A NEW AGE OF TELEPROMPTING?
Prompting is hardly a new phenomenon!
Whilst it may not be the first thing on the production agenda, one could argue it is an essential production tool today delivering at least two fundamental production values.
Firstly it can save you money by reducing the time required to get that perfect take and secondly it means that your presenter will be word perfect (and legally compliant) with a professionalism that we all expect to see today by maintaining eye contact (through the lens) with the audience. This is particularly relevant when they may not do this “for a living” such as in Corporate Video and Event Productions.
If you want to learn more I would recommend reading “The Teleprompter Manual” by Laurie Brown a good, easy read.
I am relatively new to the business having joined Portaprompt in 2014 after a lifetime with Sony (when occasionally I would use prompting myself). My first learning is remembering that beyond the technology there is a crucial relationship between the Presenter and the Prompting Operator.
Prompting technology has seen some fundamental changes over the last ten years with the move from CRT to flat panel displays providing lighter and brighter camera head-up displays and we are still seeing change taking place. Autoscript are buying Autocue (an industry generic name), a new company Cue Script launched at NAB 14 and there are a myriad of new companies arriving with Tablet technologies.
Out of this we are experiencing new questions and production language with examples being the Interrotron (what’s that?) and an unusual call from ITV Productions that they need a 32” Prompting Display but with no words - what, why?

- DIRECTION 1 -
Rename "flat panel displays" to "LCD screens" in the teleprompting article between "I am relatively" and "with Tablet technologies.", inclusive.
- DIRECTION 2 -
List every company named in the teleprompting article.
- DIRECTION 3 -
Resume the article on teleprompting from the point where it stops.

- DATASET CONTENT -
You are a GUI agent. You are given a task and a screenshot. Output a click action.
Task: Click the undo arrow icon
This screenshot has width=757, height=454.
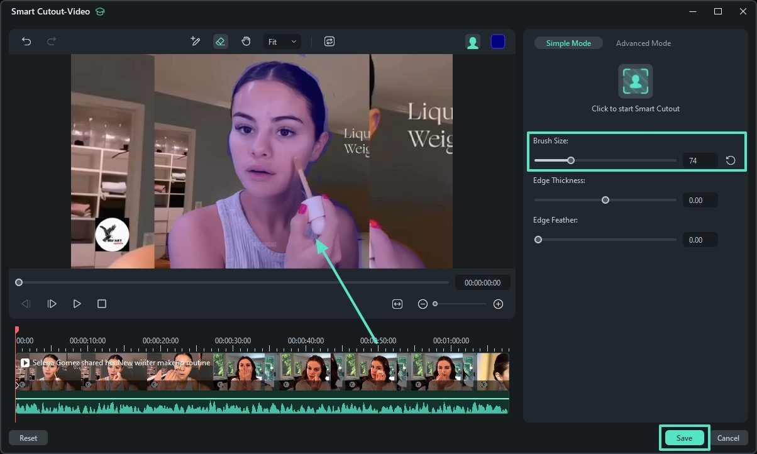click(26, 42)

- TASK ANSWER 1 -
I am relatively new to the business having joined Portaprompt in 2014 after a lifetime with Sony (when occasionally I would use prompting myself). My first learning is remembering that beyond the technology there is a crucial relationship between the Presenter and the Prompting Operator.
Prompting technology has seen some fundamental changes over the last ten years with the move from CRT to LCD screens providing lighter and brighter camera head-up displays and we are still seeing change taking place. Autoscript are buying Autocue (an industry generic name), a new company Cue Script launched at NAB 14 and there are a myriad of new companies arriving with Tablet technologies.

- TASK ANSWER 2 -
Portaprompt, Sony, Autoscript, Autocue, Cue Script, ITV Productions

- TASK ANSWER 3 -
So where this leads me is to ask the question, is Prompting not just about words anymore and if so are we entering a new age?
Traditional word based techniques and products are well established. On camera displays from 5” to 32”, rigging for any type of camera from large studio to new robotic pan, tilt and zoom (PTZ) devices, sophisticated software packages that can integrate into Newsroom workflows, conference products using large displays, motorised (rise and fall) conference poles and “Obama Glass” and of course the all-important Prompting Operator.
(Photos below including The Voice and Sports Aid with multi camera conventional on camera prompting devices.)
The business model follows the standard Broadcast TV structure with day to day rental into production and programme budgets and infrastructure into capital budgets. This is as it has been and will continue (we believe) into the foreseeable future.
But if the market is growing what are the technologies and techniques that are driving this?
The first thing to consider is the arrival of cost effective Tablet and Phone Prompting devices. These are not replacing the existing products but with prices starting at around £75 a day to rent and under £500 to buy these tools are opening up opportunities where traditional prompting may not have been financially justifiable before.
The first wave of products have been around for several years now but in Europe have been a bit of a slow burner where as in the USA the company Prompter People claim sales of over 10,000 devices in their domestic market!
First generation devices were rather limited but new tools are now pretty sophisticated and can be linked to full function prompting software packages like WinDigi from us and WinPlus from Autoscript. We have created a workflow with our 365 series whereby we create scripts in our WinDigi Software (which has far more functionality than the tablet based software), save the script to an FTP server, download them from the server to two tablets and through the i-scroll / glue device run two head ups simultaneously – that pretty much a traditional style workflow!
There are limitations as editing with dedicated tablet software can be a pain (de-rig the tablet, turn mirror mode off, make the changes, re-mirror and re-rig) but these software tools are either free or cheap and when combined with professional rigging provide prompting where prompting has not been before!
Who’s using these types of devices?
Well frankly everyone!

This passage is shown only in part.